ФРАГМЕНТ ТЕКСТА:
>>

1 сентября 1855 года родился Иннокентий Анненский – поэт, критик, драматург, переводчик и педагог. Это перечисление не говорит об Анненском главного.
Он был одним из создателей Серебряного века. И если царскосёл Пушкин стоял у истоков Золотого века русской поэзии, то у истоков Серебряного века – царскосёл Анненский.
Что есть Серебряный век? – Утонченная образованность, поэзия как мера мира, тяга к античности и к размышлениям о смерти.
Все это воплотил в себе Иннокентий Федорович. Он печатал свои эссе (в те годы они назывались статьями) о русской и европейской литературе, которые затем объединил в "Книги отражений". Писал стихи. Переводил античных авторов – например, переложил все пьесы Еврипида. И собственные пьесы писал в древнегреческом духе на сюжеты утерянных трагедий Еврипида и в подражание его манере. Одна из таких вещей – "вакхическая драма" "Фамира Кифаред". Он был увлечен живописью прерафаэлитов, картинами Бёклина, скульптурами Родена, музыкой Вагнера – всем тем, что составит образный мир младших серебряно-вечников. Анна Ахматова сказала о нем: "Он шел одновременно по стольким дорогам! Он нес в себе столько нового, что все новаторы оказывались ему сродни".
При этом жизнь Анненский прожил для своего литературного поколения почти незаметную. Драма его была в том, что современники не оценили его именно как поэта, не поняли и не услышали его поэтического голоса. Да и мудрено было услышать, если он своих стихов практически не печатал. А стихи эти – строгие, честные, ясные – выросли из русской психологической прозы, – как позднее и стихи Ахматовой. Его последние опыты Осип Мандельштам назвал горькими и "полынно крепкими".
Всю жизнь Иннокентий Федорович проработал учителем древнегреческого языка в гимназиях, в основном, петербургских и царскосельских (в некоторые годы давал по 56 уроков в неделю), постепенно возвысился до директора и, под конец жизни, до окружного инспектора. Владислав Ходасевич недаром сравнил его с толстовским Иваном Ильичом. Дочь владельца одной из гимназий Любовь Гуревич (сама издательница и литературовед) вспоминала:
"Рассказы гимназистов, его учеников, дополняемые личными впечатлениями, рисовали образ учителя, не похожего на обыкновенных русских учителей – изысканного, светски любезного в обращении с старшими и младшими, по-европейски корректного, остроумного, с каким-то особенным, индивидуальным изломом в изящной стройной фигуре, в приемах и речах, изломом не то манерным, не то чудаческим.

<<

ЗАПИСАННЫЕ ДАННЫЕ:
>>

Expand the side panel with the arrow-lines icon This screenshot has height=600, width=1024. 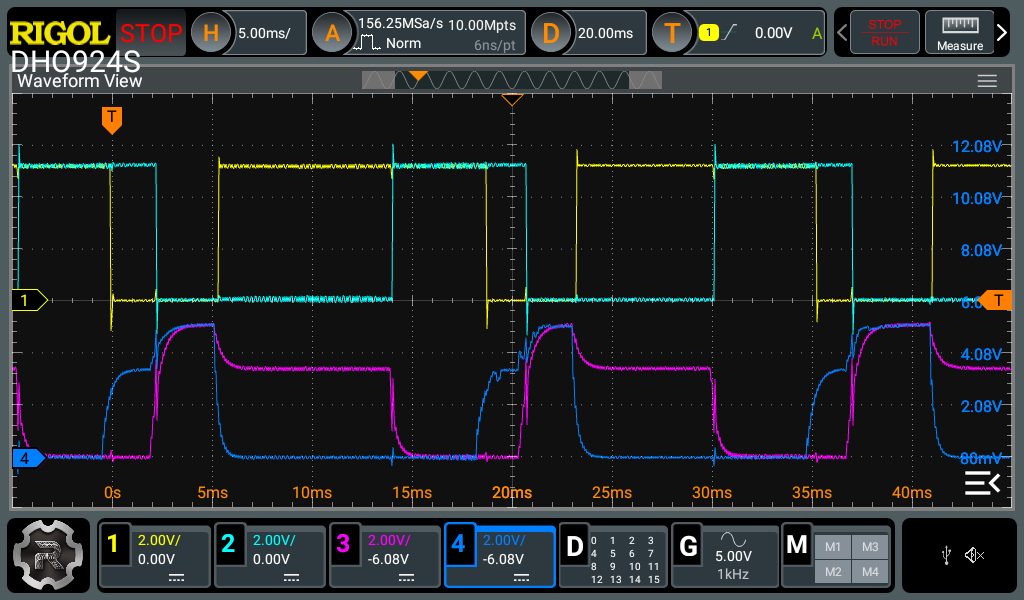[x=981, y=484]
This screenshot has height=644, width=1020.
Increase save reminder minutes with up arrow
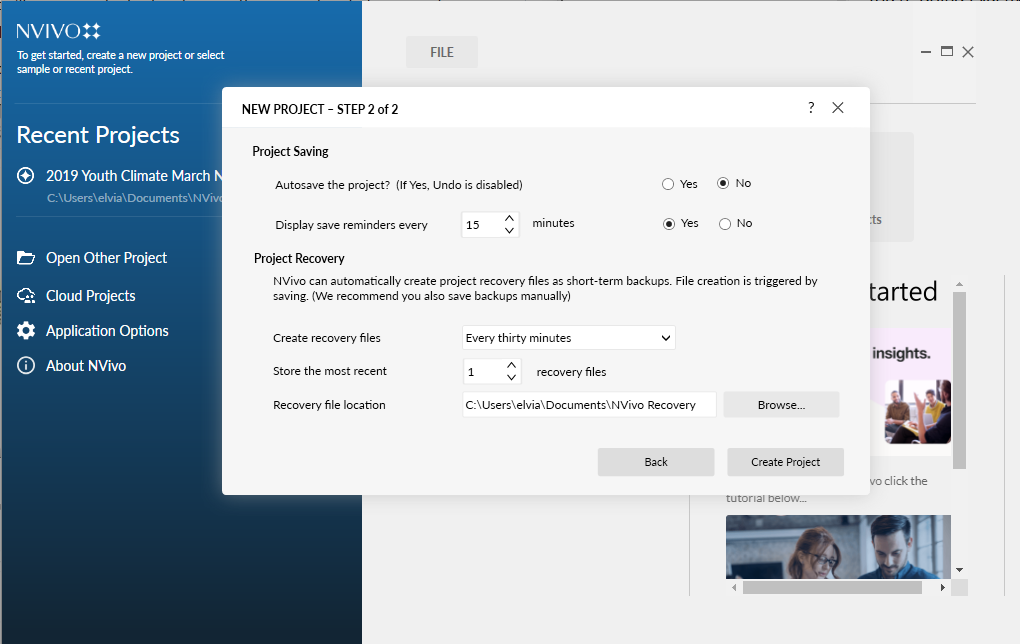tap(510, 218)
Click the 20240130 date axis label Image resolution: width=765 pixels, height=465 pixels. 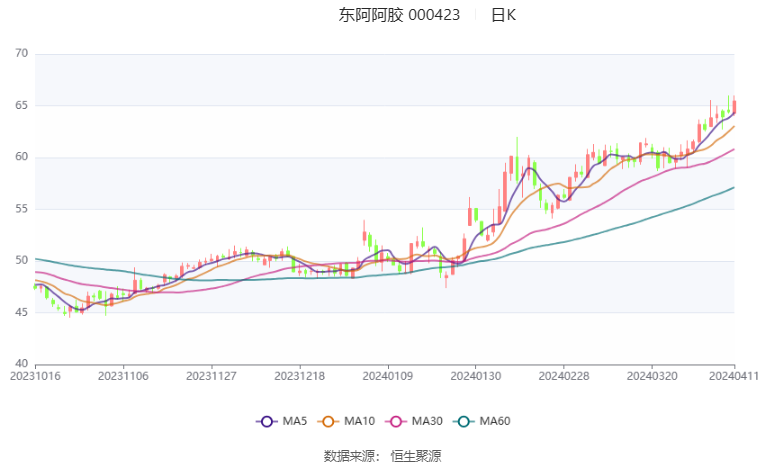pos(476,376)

<<

Перепишите слово в слово часть текста об Анненском: начните со слов, содержащих «Он был одним», и закончите словами «века – царскосёл Анненский.». Строки здесь никакой роли не играют.

Он был одним из создателей Серебряного века. И если царскосёл Пушкин стоял у истоков Золотого века русской поэзии, то у истоков Серебряного века – царскосёл Анненский.